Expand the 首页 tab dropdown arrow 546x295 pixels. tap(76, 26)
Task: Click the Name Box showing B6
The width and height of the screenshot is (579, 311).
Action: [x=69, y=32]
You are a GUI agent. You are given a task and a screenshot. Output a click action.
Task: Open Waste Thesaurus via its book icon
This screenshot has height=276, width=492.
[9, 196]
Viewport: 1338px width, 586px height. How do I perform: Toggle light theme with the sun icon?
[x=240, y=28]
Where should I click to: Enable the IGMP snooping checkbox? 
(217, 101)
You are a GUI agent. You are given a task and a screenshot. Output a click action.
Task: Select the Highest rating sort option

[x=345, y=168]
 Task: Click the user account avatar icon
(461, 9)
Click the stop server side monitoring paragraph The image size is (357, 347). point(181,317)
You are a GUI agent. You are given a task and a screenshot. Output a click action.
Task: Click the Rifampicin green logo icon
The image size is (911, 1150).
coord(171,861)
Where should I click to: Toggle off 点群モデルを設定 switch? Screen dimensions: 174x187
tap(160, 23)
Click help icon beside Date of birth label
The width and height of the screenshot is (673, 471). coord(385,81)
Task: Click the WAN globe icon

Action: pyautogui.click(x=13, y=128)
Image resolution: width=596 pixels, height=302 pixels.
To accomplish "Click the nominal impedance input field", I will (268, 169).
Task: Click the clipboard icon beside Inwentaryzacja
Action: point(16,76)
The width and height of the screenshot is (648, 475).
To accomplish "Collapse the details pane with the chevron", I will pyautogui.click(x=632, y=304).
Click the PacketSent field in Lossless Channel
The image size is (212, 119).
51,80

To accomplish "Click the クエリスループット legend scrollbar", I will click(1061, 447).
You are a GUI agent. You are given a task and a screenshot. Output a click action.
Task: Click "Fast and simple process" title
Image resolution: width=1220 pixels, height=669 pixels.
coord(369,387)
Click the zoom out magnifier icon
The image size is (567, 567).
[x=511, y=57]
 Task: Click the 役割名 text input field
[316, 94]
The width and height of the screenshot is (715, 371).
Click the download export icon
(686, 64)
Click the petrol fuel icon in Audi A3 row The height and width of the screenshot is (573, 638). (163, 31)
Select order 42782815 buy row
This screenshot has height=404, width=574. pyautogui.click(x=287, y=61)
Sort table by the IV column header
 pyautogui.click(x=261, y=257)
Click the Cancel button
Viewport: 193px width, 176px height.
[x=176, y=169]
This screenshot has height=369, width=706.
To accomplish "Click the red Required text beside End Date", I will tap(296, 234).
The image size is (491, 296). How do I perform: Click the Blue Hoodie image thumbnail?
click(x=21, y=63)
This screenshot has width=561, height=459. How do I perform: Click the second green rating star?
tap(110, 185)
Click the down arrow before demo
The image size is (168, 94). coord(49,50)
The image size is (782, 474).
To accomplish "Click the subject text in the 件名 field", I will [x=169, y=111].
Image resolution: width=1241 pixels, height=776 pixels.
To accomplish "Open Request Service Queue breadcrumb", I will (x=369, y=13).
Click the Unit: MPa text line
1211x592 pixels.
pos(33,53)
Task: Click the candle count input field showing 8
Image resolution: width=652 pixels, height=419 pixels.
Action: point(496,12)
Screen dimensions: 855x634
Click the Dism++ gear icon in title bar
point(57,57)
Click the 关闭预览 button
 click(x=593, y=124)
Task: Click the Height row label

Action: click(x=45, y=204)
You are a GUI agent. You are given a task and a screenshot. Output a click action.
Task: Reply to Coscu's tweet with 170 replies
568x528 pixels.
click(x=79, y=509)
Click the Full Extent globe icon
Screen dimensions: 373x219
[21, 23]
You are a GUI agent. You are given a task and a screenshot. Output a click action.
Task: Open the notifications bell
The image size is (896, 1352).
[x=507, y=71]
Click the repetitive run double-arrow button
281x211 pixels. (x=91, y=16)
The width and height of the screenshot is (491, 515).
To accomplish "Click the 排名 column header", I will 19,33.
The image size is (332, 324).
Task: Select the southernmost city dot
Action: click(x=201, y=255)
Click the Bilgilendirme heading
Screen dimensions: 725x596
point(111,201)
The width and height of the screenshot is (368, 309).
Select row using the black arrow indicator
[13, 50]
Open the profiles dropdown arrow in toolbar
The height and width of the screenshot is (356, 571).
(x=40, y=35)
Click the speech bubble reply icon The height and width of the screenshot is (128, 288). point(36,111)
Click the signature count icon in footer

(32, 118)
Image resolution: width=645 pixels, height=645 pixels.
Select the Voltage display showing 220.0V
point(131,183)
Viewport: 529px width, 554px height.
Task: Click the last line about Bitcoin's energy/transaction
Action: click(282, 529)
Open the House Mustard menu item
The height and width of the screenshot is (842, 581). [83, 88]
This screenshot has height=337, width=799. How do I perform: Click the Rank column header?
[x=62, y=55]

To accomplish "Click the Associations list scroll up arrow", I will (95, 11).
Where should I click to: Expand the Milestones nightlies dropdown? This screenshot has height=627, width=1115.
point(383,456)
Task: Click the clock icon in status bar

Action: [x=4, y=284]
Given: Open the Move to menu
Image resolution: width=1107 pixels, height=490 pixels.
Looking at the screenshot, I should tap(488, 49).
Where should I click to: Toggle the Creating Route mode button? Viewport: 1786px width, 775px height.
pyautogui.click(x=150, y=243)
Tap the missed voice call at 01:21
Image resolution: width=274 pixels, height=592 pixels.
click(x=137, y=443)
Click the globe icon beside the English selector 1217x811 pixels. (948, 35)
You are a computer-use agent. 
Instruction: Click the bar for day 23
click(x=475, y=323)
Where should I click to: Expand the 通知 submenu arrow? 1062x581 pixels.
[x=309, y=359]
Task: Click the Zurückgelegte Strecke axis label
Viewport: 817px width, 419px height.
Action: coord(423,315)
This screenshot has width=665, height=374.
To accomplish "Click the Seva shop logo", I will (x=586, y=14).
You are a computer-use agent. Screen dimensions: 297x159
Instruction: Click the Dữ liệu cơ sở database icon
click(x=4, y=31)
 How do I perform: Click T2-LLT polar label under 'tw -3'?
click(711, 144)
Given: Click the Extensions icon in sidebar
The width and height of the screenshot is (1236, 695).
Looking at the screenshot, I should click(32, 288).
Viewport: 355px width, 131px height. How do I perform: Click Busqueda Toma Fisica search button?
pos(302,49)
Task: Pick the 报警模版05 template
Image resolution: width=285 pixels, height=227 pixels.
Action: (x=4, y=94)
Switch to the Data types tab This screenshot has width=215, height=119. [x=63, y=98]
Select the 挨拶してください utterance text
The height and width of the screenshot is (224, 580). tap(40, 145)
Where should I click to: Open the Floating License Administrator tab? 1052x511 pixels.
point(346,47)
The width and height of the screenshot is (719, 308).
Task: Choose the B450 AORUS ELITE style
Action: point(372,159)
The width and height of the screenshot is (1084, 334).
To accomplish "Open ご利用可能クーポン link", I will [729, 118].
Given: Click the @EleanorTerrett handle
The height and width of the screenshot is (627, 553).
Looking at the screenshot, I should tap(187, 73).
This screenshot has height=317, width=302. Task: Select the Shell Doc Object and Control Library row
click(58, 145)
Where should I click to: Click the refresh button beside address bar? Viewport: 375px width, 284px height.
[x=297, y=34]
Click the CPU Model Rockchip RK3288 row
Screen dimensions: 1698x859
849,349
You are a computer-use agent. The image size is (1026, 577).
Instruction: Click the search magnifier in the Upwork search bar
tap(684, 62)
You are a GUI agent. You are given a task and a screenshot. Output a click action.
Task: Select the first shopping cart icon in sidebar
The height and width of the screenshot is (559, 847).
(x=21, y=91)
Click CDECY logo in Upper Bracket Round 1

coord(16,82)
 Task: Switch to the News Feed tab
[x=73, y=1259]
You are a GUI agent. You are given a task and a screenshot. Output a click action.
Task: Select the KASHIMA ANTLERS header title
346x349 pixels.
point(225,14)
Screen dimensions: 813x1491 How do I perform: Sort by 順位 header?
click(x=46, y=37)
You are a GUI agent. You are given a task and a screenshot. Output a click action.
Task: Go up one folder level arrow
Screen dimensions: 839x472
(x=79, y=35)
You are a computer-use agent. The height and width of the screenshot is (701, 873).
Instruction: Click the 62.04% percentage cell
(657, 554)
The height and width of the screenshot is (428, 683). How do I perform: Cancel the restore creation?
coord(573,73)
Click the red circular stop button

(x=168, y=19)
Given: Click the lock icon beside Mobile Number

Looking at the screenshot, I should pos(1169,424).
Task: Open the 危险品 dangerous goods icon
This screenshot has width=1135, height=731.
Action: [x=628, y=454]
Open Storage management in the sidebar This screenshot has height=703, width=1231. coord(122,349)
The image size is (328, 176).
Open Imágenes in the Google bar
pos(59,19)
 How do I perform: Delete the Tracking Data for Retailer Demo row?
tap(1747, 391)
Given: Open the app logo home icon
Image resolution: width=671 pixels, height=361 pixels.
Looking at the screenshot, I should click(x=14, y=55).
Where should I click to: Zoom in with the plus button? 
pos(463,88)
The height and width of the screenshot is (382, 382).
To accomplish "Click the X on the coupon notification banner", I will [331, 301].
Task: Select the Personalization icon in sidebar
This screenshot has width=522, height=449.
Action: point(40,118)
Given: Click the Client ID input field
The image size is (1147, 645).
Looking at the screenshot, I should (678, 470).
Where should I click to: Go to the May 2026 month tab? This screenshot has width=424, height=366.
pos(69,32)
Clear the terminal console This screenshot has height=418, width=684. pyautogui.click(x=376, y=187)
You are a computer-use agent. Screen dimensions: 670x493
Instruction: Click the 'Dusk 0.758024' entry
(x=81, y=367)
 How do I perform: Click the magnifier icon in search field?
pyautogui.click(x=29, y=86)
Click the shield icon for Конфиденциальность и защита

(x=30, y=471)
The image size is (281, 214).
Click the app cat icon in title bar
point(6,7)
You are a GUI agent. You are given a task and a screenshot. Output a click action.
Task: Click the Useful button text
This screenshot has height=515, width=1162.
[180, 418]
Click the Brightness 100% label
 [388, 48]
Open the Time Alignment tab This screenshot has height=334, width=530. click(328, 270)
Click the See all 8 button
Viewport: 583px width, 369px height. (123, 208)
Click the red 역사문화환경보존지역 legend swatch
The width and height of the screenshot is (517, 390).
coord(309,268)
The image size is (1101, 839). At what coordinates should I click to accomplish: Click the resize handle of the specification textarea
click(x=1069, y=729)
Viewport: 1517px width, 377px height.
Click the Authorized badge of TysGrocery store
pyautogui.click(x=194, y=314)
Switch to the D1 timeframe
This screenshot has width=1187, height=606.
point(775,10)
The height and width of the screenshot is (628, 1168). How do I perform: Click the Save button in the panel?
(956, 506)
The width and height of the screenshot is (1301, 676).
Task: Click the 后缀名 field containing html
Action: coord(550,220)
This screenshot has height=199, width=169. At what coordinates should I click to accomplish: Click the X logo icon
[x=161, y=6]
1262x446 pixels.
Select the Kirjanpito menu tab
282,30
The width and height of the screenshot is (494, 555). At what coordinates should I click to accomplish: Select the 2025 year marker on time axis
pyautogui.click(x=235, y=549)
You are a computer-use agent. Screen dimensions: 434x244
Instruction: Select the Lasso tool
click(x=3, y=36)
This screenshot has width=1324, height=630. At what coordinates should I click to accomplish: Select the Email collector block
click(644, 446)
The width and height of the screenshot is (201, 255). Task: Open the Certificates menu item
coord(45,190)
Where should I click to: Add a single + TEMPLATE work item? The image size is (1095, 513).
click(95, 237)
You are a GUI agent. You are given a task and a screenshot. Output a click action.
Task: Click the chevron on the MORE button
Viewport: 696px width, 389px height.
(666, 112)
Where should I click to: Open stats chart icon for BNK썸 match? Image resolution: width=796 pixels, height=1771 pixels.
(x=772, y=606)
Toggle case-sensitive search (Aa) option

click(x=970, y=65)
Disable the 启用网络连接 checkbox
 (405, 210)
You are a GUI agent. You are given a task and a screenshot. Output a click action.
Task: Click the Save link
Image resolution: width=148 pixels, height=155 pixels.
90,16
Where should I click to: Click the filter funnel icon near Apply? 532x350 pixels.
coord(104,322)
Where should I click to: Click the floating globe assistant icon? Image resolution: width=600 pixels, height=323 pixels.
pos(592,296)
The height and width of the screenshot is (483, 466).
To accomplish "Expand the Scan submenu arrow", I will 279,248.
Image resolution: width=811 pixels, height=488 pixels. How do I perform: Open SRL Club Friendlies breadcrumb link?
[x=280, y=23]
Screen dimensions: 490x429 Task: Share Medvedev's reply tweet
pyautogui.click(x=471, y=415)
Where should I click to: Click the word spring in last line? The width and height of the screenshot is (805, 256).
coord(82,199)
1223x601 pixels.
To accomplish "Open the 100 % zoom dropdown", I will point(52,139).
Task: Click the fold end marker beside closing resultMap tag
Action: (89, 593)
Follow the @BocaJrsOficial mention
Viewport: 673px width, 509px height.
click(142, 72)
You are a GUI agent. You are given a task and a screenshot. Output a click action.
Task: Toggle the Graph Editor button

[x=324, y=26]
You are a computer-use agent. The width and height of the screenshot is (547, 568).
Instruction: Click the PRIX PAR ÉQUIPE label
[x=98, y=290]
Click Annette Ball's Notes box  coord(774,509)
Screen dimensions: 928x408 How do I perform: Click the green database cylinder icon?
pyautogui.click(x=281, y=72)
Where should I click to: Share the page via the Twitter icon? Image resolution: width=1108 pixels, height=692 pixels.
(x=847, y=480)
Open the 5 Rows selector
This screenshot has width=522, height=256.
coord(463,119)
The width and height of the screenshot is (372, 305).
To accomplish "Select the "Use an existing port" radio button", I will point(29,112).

════════

From the data above, gather every line that includes the word "sidebar".

Given: Click the Extensions icon in sidebar
Task: Select the first shopping cart icon in sidebar
Open Storage management in the sidebar This screenshot has height=703, width=1231. coord(122,349)
Task: Select the Personalization icon in sidebar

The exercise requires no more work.